A hydroponic system could also easily be scaled up by adding racks and thus using vertical space, which a traditional greenhouse could not do. The researchers were able to harvest a new batch of pharmaceutical-containing lettuce every four to six weeks.
With this study, which confirms the viability of a plant-based biopharmaceutical production on a commercial scale, the researchers have eliminated several expensive obstacles that hamper the development of affordable traditional protein drugs. The method requires no fermenter, no purification to ensure sterility and no cold chain to keep the drug refrigerated. In addition, the researchers found that their capsules remained potent and effective for two years, ensuring the product is shelf-stable and patients could theoretically take the drug from home.

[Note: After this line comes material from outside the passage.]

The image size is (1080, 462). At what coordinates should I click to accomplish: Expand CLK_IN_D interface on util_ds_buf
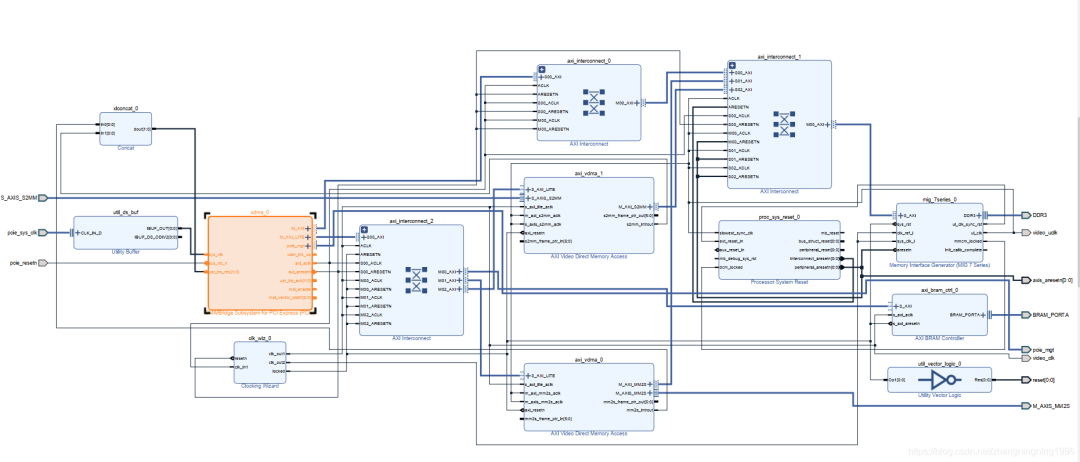79,233
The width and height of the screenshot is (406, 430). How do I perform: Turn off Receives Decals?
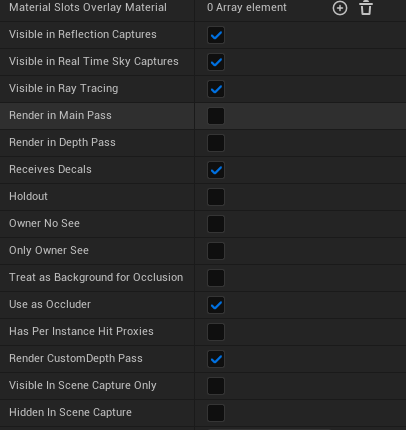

"Not only did we show a truly translational result for helping hemophilia patients," Daniell said, "but this also changes the way we think about delivering protein-based drugs to human patients.
"Current treatments for inhibitor formation in hemophiliacs cost almost a million dollars and are not affordable for a significant segment of the patient population," he said, "but the new drug is dramatically cheaper and may offer even a better solution for treating hemophilia patients. Most important, developing a low cost platform for protein drug delivery will make these drugs affordable for a large majority of the global population."